The humble potato is a good example of how marketing gets us to spend
more money for the same thing. You can
buy a 25kg sack of potatoes for £5/$7.50 if you shop around. Or a smaller bag of potatoes for much more
money. Or chill cabinet mashed potato
for £1.50/$2.25 for 100g. Or a bag of
chips for £2/£3.00 or a packet of crisps at 50p/75c for 20g.
Our
food budget
For the last few weeks I have been keeping watch on what proportion of
our diet we have grown, swapped or otherwise procured
free or very cheaply.
Today’s dinner was a vegetable and puy lentil curry. The giant courgette was part of one of U Boat
proportions that was given to us by a friend.
No one wanted it because of its extravagant size. A tiny slice of it went into the pot. We added
potatoes, shallots and cabbage from the garden plus some frozen cauliflower and
a tin of those puy lentils that someone gave me because they had had it in the
cupboard for ages and would never use it.
Pudding was some apples that I swapped at a coffee morning. Ours are not quite ready yet. So the only things we bought were the rice
and the frozen cauliflower - £1 a bag and I used about a sixth of it.

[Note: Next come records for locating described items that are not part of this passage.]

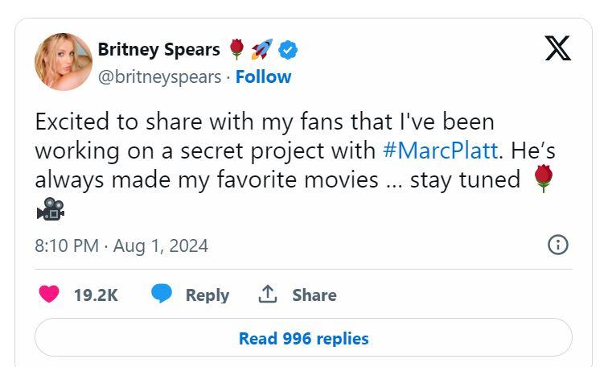Click the rose emoji after the name

pos(236,50)
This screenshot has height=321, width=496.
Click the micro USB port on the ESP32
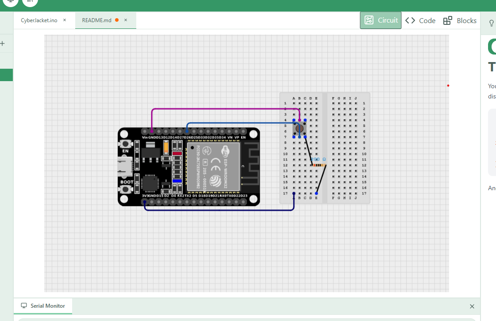pos(124,166)
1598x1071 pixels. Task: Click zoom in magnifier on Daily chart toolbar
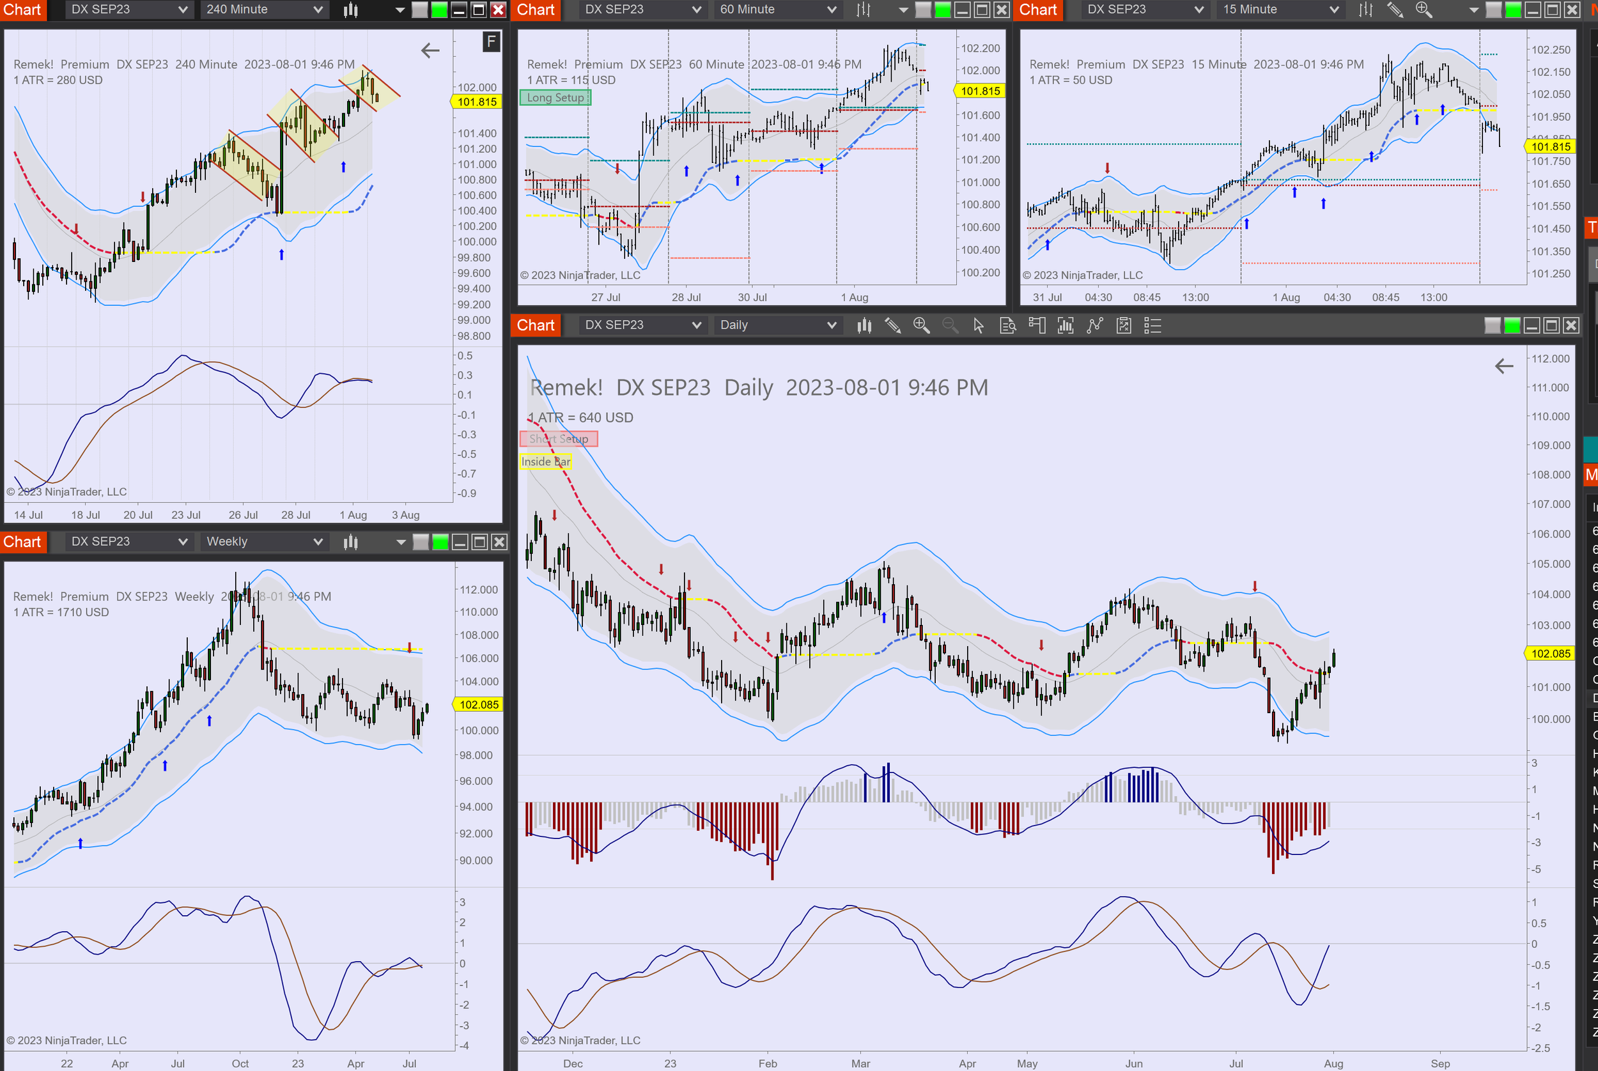pos(921,325)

This is where we don’t buy organic.
We buy those organic things which are nearly as cheap as the non organic
ones, such as brown rice or couscous. We
grow organic veg at home and use non organic stuff the rest of the time. the logic is that I will get ill quicker by
having to work long hours to pay for all that extra organic stuff instead of
working out in the garden in my free time.
total cost of the meal then was about £1 and there is enough left for a
family of five.
What pushes the food bill up is when I go to the supermarket or worse
to a wholefood shop and Get Tempted. I come
home with lots of fancy fruit I didn’t want until I saw it, olives, special
rice instead of ordinary rice, special pasta instead of ordinary pasta and so
on. And every time I take my eye off the
food bill it goes up again, so vigilance is the secret weapon.
This week has been a good one for the food bill though. salads from the garden, eggs which we gained
by swapping, a totally yummy fish curry with fish that was a gift from a non
fish eating fisherman. We are trying to
be good and eat what we have growing here and to have a good, plain diet. I was stunned when watching the series
Edwardian Farm, about farming in the pre- world war two era to learn that
people hardly every went to shops. They thought
about what they had and used or ate that swapped with neighbours or bought from
the farm gate and presumably market stalls.
There used to be farms in towns as well as in the country don’t forget –
that rural/urban separation of agriculture and growing is a more recent development.
Christmas dinner...Oh no!
Finally - it’s time to be planning and buying that Christmas dinner and
other paraphernalia again if you haven’t already. I got two packets of Christmas cards for 50p
in a charity shop the other day. We will
probably have fish for new year as there is a giant trout lurking in the
freezer and I am saving it specially. We
still have some frozen marzipan from the year before last, plus the home made
icing sugar and the final few crackers from two years ago.